Selecteer het selectievakje van [NetBIOS gebruiken (Use NetBIOS)] bij het gebruik van WINS.
WINS configureren
6
Klik op [OK (OK)].
7
Selecteer [Netwerkinstellingen (Network Settings)]

[Instel. SMB-client (SMB Client Settings)].
8
Klik op [Bewerken (Edit)].
9
Configureer de vereiste instellingen.
[Type authentificatie (Authentication Type)]
Geef de versie van het authenticatieprotocol op. Selecteer [NTLMv1 (NTLMv1)] of [NTLMv2 (NTLMv2)] afhankelijk van de SMB-server waarmee verbinding wordt gemaakt. U kunt ook beide selecteren.
[SMB-handtekening voor verbinding vereisen (Require SMB Signature for Connection)]
Schakel het selectievakje in om een SMB-pakkethandtekening aan te vragen wanneer u verbinding maakt met een SMB-server.
[Versleuteling voor verbinding vereisen (Require Encryption for Connection)]
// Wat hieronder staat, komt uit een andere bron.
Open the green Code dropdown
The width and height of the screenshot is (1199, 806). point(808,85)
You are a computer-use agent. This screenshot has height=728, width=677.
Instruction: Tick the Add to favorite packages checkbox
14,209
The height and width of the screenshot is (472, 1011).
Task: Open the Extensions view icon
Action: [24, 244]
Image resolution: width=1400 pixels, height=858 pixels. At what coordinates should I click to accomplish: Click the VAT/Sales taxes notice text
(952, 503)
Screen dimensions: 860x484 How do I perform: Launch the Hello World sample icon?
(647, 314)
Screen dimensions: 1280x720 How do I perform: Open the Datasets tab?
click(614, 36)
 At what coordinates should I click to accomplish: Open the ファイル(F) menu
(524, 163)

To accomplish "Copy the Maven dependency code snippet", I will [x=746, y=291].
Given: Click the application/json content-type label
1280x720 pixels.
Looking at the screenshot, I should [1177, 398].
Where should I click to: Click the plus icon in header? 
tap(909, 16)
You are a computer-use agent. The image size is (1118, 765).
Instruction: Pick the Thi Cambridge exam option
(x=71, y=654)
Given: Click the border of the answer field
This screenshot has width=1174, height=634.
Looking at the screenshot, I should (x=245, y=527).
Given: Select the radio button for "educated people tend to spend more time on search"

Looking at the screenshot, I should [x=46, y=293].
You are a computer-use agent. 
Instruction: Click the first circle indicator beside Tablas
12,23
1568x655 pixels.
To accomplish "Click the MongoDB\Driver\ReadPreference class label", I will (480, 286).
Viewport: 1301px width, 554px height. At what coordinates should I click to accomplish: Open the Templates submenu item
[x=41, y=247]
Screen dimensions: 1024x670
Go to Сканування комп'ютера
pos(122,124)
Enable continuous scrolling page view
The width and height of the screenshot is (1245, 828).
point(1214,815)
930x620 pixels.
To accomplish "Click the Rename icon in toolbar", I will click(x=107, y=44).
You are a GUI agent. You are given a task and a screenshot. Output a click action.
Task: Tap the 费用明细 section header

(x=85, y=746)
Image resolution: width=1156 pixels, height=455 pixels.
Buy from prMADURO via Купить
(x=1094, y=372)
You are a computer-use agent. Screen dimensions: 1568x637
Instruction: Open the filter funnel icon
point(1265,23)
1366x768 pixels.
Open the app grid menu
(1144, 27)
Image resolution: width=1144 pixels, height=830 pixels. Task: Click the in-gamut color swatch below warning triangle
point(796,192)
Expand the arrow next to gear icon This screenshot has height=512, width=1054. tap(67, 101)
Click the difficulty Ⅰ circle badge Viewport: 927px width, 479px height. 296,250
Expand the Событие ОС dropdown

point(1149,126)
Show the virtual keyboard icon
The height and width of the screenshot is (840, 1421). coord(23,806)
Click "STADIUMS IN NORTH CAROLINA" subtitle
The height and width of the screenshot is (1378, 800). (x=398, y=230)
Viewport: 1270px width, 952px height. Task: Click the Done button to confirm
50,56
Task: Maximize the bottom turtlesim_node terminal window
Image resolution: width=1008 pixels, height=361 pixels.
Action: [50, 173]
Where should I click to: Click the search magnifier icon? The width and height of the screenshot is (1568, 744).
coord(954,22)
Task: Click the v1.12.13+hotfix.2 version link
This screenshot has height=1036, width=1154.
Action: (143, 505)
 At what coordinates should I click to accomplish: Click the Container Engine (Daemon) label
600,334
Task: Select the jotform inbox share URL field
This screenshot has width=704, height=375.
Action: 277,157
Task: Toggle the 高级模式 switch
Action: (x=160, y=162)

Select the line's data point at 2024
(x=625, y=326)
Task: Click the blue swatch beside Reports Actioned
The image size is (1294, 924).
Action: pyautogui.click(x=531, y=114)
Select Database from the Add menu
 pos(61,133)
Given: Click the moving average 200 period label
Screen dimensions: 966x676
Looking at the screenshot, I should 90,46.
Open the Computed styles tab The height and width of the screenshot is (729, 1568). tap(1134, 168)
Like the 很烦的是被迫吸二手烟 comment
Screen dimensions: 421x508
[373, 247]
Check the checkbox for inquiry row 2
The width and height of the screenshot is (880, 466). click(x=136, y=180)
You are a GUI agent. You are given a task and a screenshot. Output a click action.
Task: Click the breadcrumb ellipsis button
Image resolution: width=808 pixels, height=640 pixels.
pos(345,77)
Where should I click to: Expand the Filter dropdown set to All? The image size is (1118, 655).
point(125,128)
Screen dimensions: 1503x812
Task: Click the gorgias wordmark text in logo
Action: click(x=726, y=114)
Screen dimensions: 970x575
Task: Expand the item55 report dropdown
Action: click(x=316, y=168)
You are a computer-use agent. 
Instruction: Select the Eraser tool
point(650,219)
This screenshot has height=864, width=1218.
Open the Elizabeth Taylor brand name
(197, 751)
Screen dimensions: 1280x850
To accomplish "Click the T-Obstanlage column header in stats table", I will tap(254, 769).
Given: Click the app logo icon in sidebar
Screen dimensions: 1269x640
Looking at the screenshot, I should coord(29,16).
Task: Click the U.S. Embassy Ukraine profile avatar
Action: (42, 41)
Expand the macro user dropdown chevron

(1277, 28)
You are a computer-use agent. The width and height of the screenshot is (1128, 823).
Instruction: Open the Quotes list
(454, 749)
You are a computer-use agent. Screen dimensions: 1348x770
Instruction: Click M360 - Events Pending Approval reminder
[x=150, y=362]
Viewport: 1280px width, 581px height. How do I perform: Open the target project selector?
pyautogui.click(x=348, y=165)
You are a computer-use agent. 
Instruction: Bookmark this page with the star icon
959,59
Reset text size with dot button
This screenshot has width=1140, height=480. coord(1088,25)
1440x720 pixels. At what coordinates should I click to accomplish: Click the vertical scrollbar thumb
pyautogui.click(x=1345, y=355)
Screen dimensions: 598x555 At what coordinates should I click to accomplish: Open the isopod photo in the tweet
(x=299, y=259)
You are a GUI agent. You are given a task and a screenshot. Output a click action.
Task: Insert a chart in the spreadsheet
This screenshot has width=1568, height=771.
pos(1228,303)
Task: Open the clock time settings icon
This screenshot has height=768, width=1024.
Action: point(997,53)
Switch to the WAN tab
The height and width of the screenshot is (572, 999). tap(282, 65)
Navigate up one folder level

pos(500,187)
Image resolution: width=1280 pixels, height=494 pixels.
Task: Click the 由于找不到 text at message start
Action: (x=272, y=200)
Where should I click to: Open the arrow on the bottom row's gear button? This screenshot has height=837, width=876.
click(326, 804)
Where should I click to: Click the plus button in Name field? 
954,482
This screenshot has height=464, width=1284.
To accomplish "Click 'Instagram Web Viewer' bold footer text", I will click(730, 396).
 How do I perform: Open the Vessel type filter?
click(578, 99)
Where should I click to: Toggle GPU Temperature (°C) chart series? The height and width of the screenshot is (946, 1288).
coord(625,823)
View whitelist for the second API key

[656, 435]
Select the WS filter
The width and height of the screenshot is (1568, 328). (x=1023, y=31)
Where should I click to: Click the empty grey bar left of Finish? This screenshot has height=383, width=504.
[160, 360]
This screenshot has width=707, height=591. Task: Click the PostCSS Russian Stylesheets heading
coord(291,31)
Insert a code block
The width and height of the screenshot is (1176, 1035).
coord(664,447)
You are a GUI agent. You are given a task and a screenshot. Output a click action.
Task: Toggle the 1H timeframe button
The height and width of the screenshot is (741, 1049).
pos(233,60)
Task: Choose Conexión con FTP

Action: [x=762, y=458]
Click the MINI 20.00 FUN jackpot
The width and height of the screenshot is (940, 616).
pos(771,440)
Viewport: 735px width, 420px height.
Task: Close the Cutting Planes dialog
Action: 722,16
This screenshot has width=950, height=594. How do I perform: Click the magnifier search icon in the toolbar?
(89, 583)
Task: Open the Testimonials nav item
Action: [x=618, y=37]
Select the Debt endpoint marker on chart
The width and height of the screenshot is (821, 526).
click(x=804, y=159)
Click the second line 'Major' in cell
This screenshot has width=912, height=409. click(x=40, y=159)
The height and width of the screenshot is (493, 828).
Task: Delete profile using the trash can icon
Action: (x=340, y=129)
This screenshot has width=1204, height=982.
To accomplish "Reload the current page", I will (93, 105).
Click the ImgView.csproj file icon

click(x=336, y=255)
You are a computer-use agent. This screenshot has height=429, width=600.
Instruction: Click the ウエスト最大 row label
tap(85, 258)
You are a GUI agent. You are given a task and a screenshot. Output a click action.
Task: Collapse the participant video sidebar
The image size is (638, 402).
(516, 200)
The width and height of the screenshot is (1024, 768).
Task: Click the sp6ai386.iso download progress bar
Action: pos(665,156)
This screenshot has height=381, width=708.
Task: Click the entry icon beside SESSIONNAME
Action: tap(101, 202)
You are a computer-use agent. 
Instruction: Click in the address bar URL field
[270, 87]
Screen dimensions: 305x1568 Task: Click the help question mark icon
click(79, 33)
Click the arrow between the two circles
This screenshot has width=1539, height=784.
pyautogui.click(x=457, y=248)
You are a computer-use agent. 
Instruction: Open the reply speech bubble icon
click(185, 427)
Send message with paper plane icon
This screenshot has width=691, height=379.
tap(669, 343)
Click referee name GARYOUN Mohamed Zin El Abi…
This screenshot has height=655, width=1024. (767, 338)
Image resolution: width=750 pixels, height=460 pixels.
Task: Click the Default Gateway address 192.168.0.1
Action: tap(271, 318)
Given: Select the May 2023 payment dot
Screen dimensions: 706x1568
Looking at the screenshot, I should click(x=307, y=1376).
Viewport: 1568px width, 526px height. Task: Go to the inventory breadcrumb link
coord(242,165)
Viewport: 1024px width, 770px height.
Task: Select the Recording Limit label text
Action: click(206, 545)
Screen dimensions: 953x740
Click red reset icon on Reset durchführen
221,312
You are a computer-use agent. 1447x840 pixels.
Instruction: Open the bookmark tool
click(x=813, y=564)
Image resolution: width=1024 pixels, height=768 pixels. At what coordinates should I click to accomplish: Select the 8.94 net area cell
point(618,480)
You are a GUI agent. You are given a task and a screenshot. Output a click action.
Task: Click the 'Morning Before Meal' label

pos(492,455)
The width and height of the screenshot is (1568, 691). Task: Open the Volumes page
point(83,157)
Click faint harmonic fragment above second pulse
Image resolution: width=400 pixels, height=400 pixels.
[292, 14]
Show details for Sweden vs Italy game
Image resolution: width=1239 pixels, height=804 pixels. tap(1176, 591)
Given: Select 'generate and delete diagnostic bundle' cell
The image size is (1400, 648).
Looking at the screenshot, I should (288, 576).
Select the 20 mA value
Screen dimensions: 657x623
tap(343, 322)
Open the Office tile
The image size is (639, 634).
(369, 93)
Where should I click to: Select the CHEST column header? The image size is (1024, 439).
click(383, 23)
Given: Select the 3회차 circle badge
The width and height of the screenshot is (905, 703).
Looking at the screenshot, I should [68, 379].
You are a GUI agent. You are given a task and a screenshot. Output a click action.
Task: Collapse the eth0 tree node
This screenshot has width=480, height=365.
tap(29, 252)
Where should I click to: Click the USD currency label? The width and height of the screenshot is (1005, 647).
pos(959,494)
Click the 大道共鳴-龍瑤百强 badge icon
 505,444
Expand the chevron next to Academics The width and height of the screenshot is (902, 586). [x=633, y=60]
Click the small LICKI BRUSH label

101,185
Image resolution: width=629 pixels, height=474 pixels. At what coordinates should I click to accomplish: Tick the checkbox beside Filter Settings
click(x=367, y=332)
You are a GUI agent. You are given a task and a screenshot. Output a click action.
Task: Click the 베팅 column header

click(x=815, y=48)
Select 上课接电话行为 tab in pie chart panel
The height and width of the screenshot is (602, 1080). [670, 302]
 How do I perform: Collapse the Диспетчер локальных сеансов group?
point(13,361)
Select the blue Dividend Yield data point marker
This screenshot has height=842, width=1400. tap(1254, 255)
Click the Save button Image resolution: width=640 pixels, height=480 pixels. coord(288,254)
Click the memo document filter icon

Schakel het selectievakje in om een verbinding aan te vragen met versleutelde SMB v3.0-communicatie wanneer u verbinding maakt met een SMB-server.
10
Klik op [OK (OK)].
11
Selecteer [Netwerkinstellingen (Network Settings)]

[Gespecificeerde SMB-clientversies (Specified SMB Client Versions)].
12
Klik op [Bewerken (Edit)].
13
Selecteer de SMB-versie die u met de SMB-client wilt gebruiken.
14
Klik op [OK (OK)].
15
Start de machine opnieuw op.
Zet de machine uit, wacht minimaal 10 seconden en zet de machine weer aan.
|
|
|
Als [Versleuteling voor verbinding vereisen (Require Encryption for Connection)] is ingeschakeld, kan het apparaat alleen verbinding maken met SMB-servers die versleutelde SMB v3.0-communicatie ondersteunen. Zelfs als [1,0 (1.0)] en [2,0 (2.0)] zijn geselecteerd voor [Gespecificeerde SMB-clientversies (Specified SMB Client Versions)] kan het apparaat geen verbinding maken met SMB-servers die geen versleutelde SMB v3.0-communicatie ondersteunen als [3,0 (3.0)] niet is geselecteerd.
Gebruik dezelfde versie van SMB met de SMB-server en SMB-client. SMB kan niet worden gebruikt als de versies verschillen.